ウクライナのゼレンスキー大統領は、10日に公開した動画で、ロシアが南部オデーサ州でエネルギー関連施設を無人機で攻撃したことについて「オデーサ州はとても厳しい状況にある。イラン製の無人機による夜間の攻撃を受け、都市は暗闇に包まれた。現時点で州内の150万人以上が電気を得られない状況だ」と述べ、州の広い範囲で停電が起きているとしています。

そのうえで「ひと晩で、ロシアはオデーサ州に対し15機の無人機を使った。これが、州内で暮らす人々に対するロシアの真の態度だ。意図的ないじめであり、災難をもたらそうと企てている」と述べ、ロシアを非難しました。

BBC “戦死のロシア兵 約1万人を特定”

イギリスの公共放送BBCは9日、ロシア語版のサイトで、ウクライナへの侵攻で死亡したロシアの兵士、およそ1万人の名前を特定したと伝えました。

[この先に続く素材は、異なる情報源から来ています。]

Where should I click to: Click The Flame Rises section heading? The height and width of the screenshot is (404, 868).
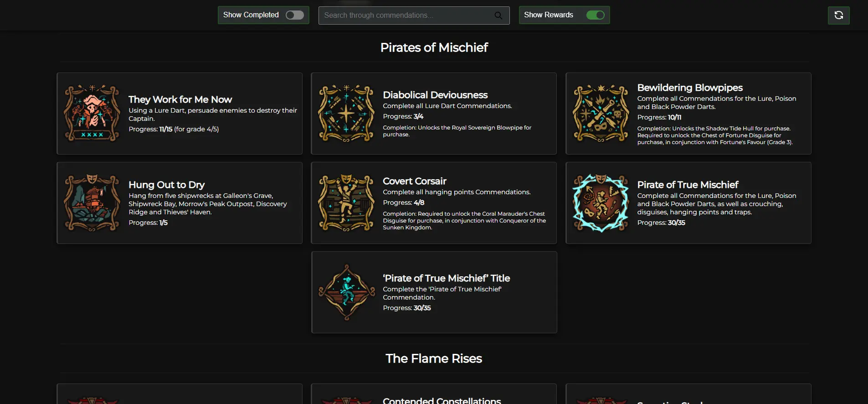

このうちロシアのプーチン政権がことし9月に踏み切った予備役の動員で戦地に派遣された兵士が、394人死亡したとしています。

また将校は1509人が特定されたとして、BBCは「ウクライナ軍が欧米の高精度な長距離攻撃システムを効果的に使っていることで、将校の死者が若干多くなっている」と分析しています。

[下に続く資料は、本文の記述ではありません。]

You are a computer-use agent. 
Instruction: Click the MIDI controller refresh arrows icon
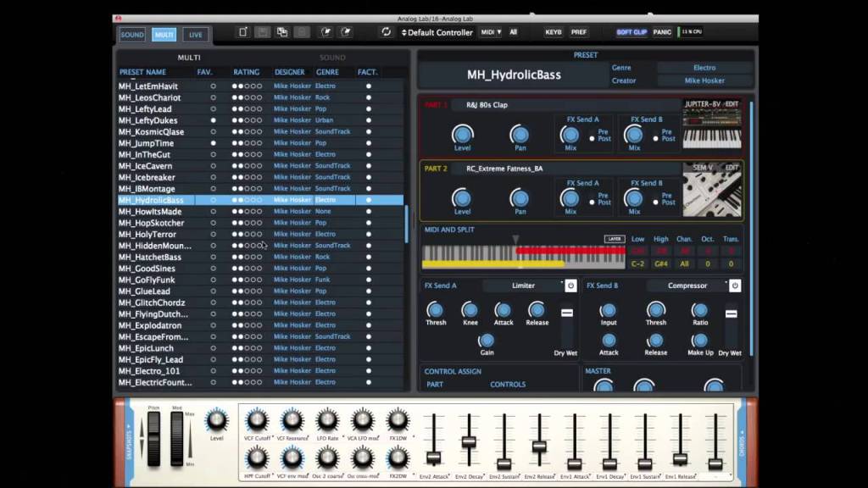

名前の特定方法についてBBCは、ロシアの独立系メディアとともに記念碑や墓地などで公にされている名前をリスト化した結果だとしていて、実際の死者数は2万人以上に上る可能性があると推定しています。

ロシア側の死者について、ロシアのショイグ国防相はことし9月の時点で軍の死者は5937人だとしています。

一方、アメリカ軍の制服組トップミリー統合参謀本部議長は11月、ロシア軍の死傷者数が10万人を大幅に上回っているという見方を示しています。

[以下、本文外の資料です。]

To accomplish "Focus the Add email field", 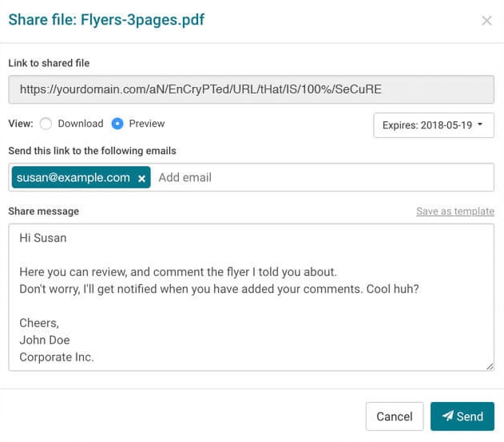I will [319, 178].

ウクライナ南部で無人機による攻撃 電力の供給途絶える

ウクライナ国営の電力会社「ウクルエネルゴ」のトップは9日、記者団に「ことし10月以降、エネルギー関連のインフラに1000発以上のミサイルや無人機が撃ち込まれた」と述べ、復旧作業を急いでいるとしています。

南部オデーサ州の知事がSNSに投稿したところによりますと、10日も州内のエネルギー関連施設が無人機による攻撃を受け、オデーサや周辺地域でほぼすべての電力の供給が途絶えているということです。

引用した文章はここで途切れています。